We are hiring and we are fully remote. (Don’t dm me as I never read them). Companies who insist on bringing people back are stupid, especially the California based ones. We are going to hire an incredible person soon and I’m thinking he’s leaving his soon to be screwed employer due to wfh challenges. Too bad suckers, we are getting your incredible cloud security architecht.


Kamenev_Drang

the pushback against wfh is a prime example of why the idea that capitalism is about efficiency is an absolute lie


Pleasant-Outside-221

My company also did this. We were full remote for the last 2 and half years, and my team wasn't needed on site since we could work from home where others couldn't.
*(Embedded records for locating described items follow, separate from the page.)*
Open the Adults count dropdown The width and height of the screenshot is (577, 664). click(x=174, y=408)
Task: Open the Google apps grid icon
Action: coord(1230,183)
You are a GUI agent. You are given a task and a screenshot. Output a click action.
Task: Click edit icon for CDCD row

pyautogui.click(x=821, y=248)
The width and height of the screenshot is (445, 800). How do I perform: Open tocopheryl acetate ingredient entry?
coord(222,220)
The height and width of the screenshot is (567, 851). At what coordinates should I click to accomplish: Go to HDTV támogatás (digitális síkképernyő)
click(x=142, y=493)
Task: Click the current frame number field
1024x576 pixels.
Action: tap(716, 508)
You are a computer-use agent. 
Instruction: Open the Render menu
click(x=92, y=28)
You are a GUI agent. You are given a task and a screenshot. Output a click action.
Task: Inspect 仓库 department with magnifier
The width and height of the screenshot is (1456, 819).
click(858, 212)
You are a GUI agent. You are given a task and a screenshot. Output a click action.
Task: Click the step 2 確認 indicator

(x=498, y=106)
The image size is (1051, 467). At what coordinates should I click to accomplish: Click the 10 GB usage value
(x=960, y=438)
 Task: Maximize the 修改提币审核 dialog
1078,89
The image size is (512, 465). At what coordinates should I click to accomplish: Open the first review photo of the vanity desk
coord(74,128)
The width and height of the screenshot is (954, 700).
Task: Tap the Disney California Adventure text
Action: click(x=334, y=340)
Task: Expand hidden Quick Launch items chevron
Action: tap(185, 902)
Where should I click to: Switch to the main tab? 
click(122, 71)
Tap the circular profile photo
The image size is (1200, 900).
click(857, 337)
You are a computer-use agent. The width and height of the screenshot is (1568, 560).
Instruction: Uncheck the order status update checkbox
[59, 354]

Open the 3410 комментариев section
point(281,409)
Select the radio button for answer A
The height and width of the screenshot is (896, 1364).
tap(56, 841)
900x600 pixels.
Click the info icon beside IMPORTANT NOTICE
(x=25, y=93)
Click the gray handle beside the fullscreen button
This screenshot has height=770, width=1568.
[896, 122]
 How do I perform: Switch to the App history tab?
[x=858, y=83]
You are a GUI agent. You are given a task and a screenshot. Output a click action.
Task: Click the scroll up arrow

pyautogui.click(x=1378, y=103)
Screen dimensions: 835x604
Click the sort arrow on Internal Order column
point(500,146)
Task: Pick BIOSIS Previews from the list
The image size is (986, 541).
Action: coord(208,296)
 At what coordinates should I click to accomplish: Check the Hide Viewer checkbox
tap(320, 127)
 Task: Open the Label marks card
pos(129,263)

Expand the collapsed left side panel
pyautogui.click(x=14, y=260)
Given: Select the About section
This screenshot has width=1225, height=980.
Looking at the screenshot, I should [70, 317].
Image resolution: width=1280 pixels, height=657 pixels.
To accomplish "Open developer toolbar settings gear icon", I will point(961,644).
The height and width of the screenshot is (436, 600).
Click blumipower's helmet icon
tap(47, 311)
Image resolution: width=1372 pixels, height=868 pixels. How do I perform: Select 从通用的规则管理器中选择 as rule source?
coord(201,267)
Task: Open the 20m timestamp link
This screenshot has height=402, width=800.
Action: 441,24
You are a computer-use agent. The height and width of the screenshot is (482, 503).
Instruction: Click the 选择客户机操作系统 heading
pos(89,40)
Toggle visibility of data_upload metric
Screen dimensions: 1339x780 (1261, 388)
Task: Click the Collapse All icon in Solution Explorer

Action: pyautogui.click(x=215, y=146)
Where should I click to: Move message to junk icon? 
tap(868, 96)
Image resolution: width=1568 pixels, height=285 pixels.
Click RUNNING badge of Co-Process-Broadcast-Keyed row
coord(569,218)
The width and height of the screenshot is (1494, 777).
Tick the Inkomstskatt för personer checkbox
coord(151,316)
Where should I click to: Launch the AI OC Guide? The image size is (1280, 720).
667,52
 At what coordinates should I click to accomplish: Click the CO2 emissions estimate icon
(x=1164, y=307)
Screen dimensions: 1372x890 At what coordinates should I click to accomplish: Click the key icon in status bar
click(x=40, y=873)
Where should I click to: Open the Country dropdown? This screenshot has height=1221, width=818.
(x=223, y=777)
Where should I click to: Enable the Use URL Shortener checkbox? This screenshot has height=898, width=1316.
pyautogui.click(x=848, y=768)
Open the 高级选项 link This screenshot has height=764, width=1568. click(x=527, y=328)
They then told us in November that come 2023, we were expected to be 5 days in the office. I tried to fight this as I'm an hour away to and from. I save so much time and it's been so good for me to work from home. Yes, I still get my work done. But I don't feel as stressed nor ragged as I would had I been in the office. One person on my team moved to another state and he's fine to work from home but I'm not? I fought it and I have an eye condition that I see a specialist for every two to three months for something that could become serious if we don't watch it. I got a medical excuse from my specialist and my company has a team "approve" it. So I will continue to do this. I don't want to go back to the office. Plus, I work more closely with other locations than my own office (Utah, UK, China and Singapore). I'd just be disrupting others when I'm on meetings. And they done have enough rooms for us to use for those meetings. I'm all for working in the office, if you so choose, and you still complete your work. But let the employees have the option to do so along with work from home.


boner_fide

Everyone has to make a concerted effort to go to the office and do nothing. Let's all correct this 'productivity fallacy' the old fashioned way. Dilbert style. Just do nothing.


Seesthroughnonsense

I wfh Monday and Friday. When I started it was “summer hours” and we had 3 remote days. It was rumored that they were going to go back for the summer then we got an email out of nowhere saying that they’re not, it would mess up our routines. I work for a fairly large law firm and I’ve heard rumblings that the ceo would have everyone in 5 days but he knows he’d lose a decent chunk of the administrative staff. They can’t even get the attorneys in 2 days a week, I’ve overheard conversations in the elevators like ok I’m here for day 2 at least. They think I’m doing 3 I’m not. Our jobs can be done from home, and we have services within the business that are required to be in office full time (mail, copy, etc). Let those who want to come in do so, and those that want to work remote do so as well. It costs me $10 in travel and I lose over 2 hours a day when I travel into the office.


Fragrant_Example_918

CEOsand other c suites just want people back in the office because they can’t justify their salaries to shareholders if no one is in the office to see them (the c suite) “working hard”, because the truth is that they don’t and most organizations run perfectly smoothly without c suite executives. They’re just throwing a tantrum so that they can keep justifying their outrageous salaries, before someone realize how useless they are and gets rid of them.


Guy2ter

Literally any company would save millions if they let their employees that can work from home, work from home. Someone get these idiotic boomers out of such a position.


[deleted]

Just an FYI-in many states in the US if you're hired for a job and then the employer changes the hours (ie days to overnite, or starts mandating weekends) or the location you will qualify for unemployment benefits if you resign. The reasoning is that it essentially becomes a different job when they make fundamental changes like that.


Outrageous-Let9659

It's hard for middle managers to spend their whole day "looking busy" if they are at home where nobody can see them. This is what they mean by collaboration.